Qui non vi è nulla di muscolare, non vi sono virtuosismi sterili e fini a se stessi,
ma composizioni riflessive, ordite ora dalle suggestioni del soffiato del tenore
di Bordenave, capace di creare atmosfere oniriche ("Silent Caos"); oppure
affidate alle sospensioni, alle note pesate e calibrate da Lang, sempre nel rispetto
della melodia, che è la traccia espressionistica di Fukumori: così, nel crescendo
epico di "Ali San San" il batterista giapponese costruisce architravi
ritmiche con i piatti, con raffinata delicatezza.
Fukumori è giovane (classe 1984) e questo è il suo album d'esordio da leader. Invero,
vista la maturità espressiva non sembrerebbe una première. L'approccio alla
composizione è quello di un musicista che ha già vissuto qualche vita, qualche epoca
e qualche emisfero geografico. "For 2 Akis", brano portante del disco, tiene
a mente tante lezioni di stile, ma con un profondo solco di personalità che emerge
in ogni tratto. L'iniziale duettare tra Walter Lang e Matthieu Bordenave è sì romantico,
ma così fulgente da illuminare una scena già ben radiosa, costruita su movimenti
ritmico-armonici tanto vicini all' hogaku quanto alle sonorità mitteleuropee.

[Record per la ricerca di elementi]

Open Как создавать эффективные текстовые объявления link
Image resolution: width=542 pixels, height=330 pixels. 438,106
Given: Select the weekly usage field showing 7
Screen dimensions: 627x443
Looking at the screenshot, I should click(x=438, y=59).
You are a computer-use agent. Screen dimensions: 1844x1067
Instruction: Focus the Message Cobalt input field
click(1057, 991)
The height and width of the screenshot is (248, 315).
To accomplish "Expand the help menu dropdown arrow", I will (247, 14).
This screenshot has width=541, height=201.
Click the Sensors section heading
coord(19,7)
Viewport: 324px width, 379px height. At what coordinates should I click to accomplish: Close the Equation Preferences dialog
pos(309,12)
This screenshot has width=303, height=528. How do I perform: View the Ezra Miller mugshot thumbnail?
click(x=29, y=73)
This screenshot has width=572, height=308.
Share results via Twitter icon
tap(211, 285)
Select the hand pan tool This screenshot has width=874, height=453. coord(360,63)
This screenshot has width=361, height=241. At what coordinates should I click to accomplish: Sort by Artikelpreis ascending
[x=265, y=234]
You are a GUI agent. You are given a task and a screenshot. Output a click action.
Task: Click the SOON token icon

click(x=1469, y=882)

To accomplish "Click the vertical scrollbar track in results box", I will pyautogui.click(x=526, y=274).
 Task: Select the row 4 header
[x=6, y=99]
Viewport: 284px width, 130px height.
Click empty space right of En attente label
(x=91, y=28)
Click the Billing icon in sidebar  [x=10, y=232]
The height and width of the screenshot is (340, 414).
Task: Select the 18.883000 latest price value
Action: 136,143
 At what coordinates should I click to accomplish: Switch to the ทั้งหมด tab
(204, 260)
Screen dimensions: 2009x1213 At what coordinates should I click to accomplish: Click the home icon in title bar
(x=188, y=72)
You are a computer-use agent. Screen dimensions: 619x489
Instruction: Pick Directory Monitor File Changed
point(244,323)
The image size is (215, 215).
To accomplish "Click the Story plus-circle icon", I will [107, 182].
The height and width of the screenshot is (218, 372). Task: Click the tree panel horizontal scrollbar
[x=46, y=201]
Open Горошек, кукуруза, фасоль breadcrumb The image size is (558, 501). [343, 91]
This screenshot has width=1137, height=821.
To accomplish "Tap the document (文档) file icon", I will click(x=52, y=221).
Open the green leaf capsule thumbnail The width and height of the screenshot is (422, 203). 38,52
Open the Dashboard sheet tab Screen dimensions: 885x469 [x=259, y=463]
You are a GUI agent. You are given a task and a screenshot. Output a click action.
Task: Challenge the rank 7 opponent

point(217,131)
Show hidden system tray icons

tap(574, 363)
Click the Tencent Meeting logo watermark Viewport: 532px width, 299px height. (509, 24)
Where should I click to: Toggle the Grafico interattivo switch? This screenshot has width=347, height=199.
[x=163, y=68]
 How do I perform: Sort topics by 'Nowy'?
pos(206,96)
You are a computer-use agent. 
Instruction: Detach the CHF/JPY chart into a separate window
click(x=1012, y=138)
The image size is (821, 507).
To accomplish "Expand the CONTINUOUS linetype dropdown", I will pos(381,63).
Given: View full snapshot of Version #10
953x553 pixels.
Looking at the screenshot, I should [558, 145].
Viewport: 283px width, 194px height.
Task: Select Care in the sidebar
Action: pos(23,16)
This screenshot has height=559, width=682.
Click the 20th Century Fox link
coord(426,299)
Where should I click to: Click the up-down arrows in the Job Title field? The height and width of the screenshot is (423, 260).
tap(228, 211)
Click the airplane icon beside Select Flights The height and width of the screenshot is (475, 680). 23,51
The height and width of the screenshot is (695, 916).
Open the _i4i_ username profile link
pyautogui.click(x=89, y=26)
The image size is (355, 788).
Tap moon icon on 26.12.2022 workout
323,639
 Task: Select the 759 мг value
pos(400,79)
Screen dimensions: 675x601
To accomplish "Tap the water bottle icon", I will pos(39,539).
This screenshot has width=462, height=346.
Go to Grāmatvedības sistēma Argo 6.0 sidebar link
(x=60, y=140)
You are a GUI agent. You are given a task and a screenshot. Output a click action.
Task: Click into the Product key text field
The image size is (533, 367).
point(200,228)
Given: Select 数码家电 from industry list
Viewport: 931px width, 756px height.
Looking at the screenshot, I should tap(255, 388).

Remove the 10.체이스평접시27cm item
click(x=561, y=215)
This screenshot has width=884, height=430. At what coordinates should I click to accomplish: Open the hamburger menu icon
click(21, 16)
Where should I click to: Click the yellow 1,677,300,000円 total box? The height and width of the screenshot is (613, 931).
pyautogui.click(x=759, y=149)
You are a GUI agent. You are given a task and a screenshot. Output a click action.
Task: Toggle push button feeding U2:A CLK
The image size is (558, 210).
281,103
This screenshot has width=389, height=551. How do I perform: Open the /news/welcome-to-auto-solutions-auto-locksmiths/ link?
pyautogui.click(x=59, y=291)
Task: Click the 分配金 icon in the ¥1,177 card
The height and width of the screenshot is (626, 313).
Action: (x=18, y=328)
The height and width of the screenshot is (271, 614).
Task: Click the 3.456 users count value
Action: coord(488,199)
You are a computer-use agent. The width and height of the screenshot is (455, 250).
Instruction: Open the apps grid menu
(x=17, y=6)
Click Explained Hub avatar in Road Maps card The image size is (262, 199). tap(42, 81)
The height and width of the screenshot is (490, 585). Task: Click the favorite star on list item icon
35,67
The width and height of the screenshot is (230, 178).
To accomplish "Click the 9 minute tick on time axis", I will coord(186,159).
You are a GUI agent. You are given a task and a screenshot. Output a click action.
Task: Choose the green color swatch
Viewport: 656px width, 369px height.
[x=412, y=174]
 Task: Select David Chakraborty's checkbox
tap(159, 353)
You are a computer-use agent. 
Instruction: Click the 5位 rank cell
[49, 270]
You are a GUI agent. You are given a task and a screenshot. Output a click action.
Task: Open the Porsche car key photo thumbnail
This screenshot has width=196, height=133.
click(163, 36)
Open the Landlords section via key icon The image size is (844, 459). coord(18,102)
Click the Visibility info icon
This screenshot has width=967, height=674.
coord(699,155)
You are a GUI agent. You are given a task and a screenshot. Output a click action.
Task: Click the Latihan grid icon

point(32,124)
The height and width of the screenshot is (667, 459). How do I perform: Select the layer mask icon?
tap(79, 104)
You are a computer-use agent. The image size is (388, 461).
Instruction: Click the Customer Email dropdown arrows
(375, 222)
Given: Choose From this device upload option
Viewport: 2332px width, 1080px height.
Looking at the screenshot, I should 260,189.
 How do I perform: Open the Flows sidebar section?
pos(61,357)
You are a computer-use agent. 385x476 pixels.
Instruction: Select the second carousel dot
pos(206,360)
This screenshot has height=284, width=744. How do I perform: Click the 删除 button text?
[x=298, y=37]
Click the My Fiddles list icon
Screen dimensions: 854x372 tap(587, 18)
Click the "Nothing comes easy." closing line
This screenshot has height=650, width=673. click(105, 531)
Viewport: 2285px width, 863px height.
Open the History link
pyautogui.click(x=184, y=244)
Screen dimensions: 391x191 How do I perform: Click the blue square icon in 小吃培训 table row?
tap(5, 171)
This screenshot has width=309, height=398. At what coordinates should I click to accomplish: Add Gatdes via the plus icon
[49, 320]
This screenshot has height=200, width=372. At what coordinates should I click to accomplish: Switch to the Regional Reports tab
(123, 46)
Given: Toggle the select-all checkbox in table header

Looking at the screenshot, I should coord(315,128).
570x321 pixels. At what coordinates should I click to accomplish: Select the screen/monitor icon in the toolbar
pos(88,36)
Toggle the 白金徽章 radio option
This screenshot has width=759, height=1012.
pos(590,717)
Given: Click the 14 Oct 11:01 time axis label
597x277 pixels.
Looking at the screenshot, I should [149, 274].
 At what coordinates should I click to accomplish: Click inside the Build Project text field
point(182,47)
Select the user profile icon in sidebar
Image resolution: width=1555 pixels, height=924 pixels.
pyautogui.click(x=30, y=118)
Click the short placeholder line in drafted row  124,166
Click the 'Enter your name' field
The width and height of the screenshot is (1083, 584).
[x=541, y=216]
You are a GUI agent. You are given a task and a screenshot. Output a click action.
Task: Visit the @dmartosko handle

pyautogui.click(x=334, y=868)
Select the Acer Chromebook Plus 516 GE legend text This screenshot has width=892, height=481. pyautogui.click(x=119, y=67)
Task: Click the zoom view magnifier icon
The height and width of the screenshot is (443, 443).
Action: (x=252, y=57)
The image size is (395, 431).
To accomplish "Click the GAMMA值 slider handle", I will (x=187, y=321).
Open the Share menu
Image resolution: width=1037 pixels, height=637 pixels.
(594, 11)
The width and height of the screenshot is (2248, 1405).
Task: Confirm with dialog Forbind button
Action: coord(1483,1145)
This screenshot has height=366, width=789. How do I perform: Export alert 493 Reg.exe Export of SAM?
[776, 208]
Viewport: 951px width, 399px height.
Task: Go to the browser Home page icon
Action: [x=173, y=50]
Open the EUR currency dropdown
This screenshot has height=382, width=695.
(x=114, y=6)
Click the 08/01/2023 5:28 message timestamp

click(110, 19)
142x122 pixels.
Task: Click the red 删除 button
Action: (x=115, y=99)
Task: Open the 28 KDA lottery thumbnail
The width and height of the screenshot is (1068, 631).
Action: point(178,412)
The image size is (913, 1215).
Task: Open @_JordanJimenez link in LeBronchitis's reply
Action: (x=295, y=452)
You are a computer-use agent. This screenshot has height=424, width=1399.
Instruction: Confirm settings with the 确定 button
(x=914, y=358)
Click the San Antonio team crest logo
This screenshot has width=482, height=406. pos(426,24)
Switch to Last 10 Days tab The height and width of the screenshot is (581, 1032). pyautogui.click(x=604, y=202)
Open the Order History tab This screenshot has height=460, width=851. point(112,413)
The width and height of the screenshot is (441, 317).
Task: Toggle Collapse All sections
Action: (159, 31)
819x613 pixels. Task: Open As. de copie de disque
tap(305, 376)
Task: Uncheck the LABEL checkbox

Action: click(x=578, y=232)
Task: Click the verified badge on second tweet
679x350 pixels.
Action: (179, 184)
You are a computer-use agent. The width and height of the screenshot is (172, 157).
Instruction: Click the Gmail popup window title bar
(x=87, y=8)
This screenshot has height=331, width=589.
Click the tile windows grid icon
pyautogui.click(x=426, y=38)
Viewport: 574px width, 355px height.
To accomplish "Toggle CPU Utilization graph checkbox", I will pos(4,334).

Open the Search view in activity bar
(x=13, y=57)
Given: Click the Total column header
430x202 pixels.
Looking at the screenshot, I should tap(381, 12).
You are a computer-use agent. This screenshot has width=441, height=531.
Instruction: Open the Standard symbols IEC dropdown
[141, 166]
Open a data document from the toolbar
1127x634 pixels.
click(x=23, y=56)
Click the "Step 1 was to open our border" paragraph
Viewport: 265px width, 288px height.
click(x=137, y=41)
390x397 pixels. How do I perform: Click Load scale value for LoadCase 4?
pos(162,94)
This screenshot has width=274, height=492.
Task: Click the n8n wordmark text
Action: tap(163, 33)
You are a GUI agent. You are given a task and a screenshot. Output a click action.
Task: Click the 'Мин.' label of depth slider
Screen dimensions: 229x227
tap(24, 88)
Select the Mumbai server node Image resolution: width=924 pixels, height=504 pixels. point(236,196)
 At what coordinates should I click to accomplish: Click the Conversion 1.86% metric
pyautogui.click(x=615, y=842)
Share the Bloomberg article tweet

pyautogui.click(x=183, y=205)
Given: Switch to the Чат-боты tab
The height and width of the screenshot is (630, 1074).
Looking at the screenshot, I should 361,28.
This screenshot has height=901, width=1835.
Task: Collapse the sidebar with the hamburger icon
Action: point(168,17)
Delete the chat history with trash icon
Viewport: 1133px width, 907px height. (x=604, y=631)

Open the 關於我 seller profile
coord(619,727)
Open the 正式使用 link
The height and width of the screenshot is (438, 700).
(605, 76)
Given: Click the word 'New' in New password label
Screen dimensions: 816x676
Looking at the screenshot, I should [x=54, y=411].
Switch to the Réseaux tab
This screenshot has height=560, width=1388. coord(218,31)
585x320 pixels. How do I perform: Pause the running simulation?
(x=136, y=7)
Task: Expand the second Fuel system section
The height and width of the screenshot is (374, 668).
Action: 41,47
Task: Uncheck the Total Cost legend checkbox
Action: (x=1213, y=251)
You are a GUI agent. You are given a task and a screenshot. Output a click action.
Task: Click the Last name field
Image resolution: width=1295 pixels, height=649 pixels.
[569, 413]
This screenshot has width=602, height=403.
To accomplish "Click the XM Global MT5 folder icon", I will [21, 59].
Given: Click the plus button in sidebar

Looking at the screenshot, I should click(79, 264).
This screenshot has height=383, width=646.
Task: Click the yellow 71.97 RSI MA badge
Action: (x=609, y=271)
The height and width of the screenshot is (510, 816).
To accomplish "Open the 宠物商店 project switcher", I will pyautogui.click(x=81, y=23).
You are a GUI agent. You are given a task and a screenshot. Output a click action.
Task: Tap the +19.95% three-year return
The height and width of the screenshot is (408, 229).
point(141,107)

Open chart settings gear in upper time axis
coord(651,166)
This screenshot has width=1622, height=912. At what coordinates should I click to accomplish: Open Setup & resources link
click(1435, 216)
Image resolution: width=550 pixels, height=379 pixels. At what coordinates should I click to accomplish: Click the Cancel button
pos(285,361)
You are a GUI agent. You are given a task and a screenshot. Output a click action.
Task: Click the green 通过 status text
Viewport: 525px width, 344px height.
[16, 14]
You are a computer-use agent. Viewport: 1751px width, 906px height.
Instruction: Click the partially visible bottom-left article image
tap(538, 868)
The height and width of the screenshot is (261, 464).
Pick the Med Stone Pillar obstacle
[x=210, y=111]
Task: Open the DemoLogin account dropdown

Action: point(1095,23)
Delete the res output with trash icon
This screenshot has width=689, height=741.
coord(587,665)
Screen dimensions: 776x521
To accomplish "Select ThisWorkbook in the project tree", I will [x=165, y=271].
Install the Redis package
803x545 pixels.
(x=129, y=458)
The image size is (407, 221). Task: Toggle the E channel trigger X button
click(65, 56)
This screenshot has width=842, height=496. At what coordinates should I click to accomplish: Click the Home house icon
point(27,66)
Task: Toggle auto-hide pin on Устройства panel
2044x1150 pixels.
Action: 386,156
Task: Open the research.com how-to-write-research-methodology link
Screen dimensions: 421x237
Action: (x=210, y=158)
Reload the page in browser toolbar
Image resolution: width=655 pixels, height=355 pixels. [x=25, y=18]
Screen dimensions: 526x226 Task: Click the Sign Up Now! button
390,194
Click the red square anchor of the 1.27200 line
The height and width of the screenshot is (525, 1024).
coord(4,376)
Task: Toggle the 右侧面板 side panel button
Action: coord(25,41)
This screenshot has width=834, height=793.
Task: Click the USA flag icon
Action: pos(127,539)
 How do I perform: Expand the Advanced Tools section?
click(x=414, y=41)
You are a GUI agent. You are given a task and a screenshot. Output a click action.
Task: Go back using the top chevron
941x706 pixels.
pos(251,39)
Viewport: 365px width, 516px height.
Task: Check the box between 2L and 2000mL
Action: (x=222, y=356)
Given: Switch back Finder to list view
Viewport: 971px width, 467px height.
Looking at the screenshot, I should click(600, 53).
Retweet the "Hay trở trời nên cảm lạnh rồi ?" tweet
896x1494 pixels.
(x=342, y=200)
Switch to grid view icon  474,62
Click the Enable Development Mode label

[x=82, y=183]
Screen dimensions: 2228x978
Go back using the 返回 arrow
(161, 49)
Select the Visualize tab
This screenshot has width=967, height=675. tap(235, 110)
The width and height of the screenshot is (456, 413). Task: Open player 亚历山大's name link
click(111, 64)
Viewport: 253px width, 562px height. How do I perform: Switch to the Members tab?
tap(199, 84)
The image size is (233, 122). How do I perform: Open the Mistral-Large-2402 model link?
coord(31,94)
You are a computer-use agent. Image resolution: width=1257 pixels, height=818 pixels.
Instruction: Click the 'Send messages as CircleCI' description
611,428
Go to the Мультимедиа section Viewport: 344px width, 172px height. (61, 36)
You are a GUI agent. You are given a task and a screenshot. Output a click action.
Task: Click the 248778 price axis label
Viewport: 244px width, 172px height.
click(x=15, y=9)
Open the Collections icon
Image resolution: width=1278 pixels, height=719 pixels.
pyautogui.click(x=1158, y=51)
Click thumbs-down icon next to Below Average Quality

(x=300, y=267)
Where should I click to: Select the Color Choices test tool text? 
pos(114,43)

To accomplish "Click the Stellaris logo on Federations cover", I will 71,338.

CONSEGNA 1:
Indica se ciascuna affermazione concorda con la recensione dell'album di Fukumori, rispondendo sì o no e citando le parole decisive del testo: (a) Fukumori è nato nel 1984; (b) il disco è il secondo album di Fukumori come leader; (c) in "Ali San San" il batterista costruisce architravi ritmiche con i piatti.
CONSEGNA 2:
Per favore, scrivi il seguito della recensione dell'album di Fukumori a partire dall'ultima frase riportata.

RISPOSTA 1:
(a) Sì: "Fukumori è giovane (classe 1984)".
(b) No: "questo è il suo album d'esordio da leader".
(c) Sì: "il batterista giapponese costruisce architravi ritmiche con i piatti".

RISPOSTA 2:
"The Light Suite" è un argomento che si aggiunge. L'incipit scandito dal
tambureggiare leggero e rarefatto di Fukumori e dal rimpiattino di Lang, prima di
schiudersi nelle note quasi debussiane pennellate dal pianoforte. Più che una suite,
potrebbe essere un'opera (breve, brevissima) con il belcanto affidato a Bordenave,
maestro nel suono lirico. E i movimenti ci conducono verso l'esplosione finale,
con i registri alti del sassofono, i piatti e l'incalzante pedale del pianoforte
che partoriscono una nuova fusion.
Tracce a stelle e strisce s'ascoltano solo in "No Goodbye": unico brano nel
quale si assapora il mainstream, con un tema da Tin Pan Alley.
Oriente e Centro-Nord Europa si incontrano nella musica di Fukumori, senza fare
a pugni. E Fukumori non fa massacrare l'una in favore dell'altra: riesce a chiudere
bene il cerchio intorno a loro, come in "Mangetsu no yube" dove al ritmo
occidentale "ingabbiato" ad arte dal batterista nipponico, risponde una melodia
orientale affidata al magistrale sassofono del francese Bordenave, corroborato dal
pianismo accorto del tedesco Lang. Fukumori ha respirato a pieni polmoni anche l'aria
di casa Ecm e, in particolare, la cura del suono di Manfred Eicher. I tre musicisti
costruiscono frasi e armonie in modo orchestrale, curando ogni accento e liberando
– e liberandosi – acquerelli sonori di rara intensità emotiva, come accade in
"Emeraude".
Un artista, un trio per ricordarsi quanto sia importante per
il jazz percorrere le strade del mondo.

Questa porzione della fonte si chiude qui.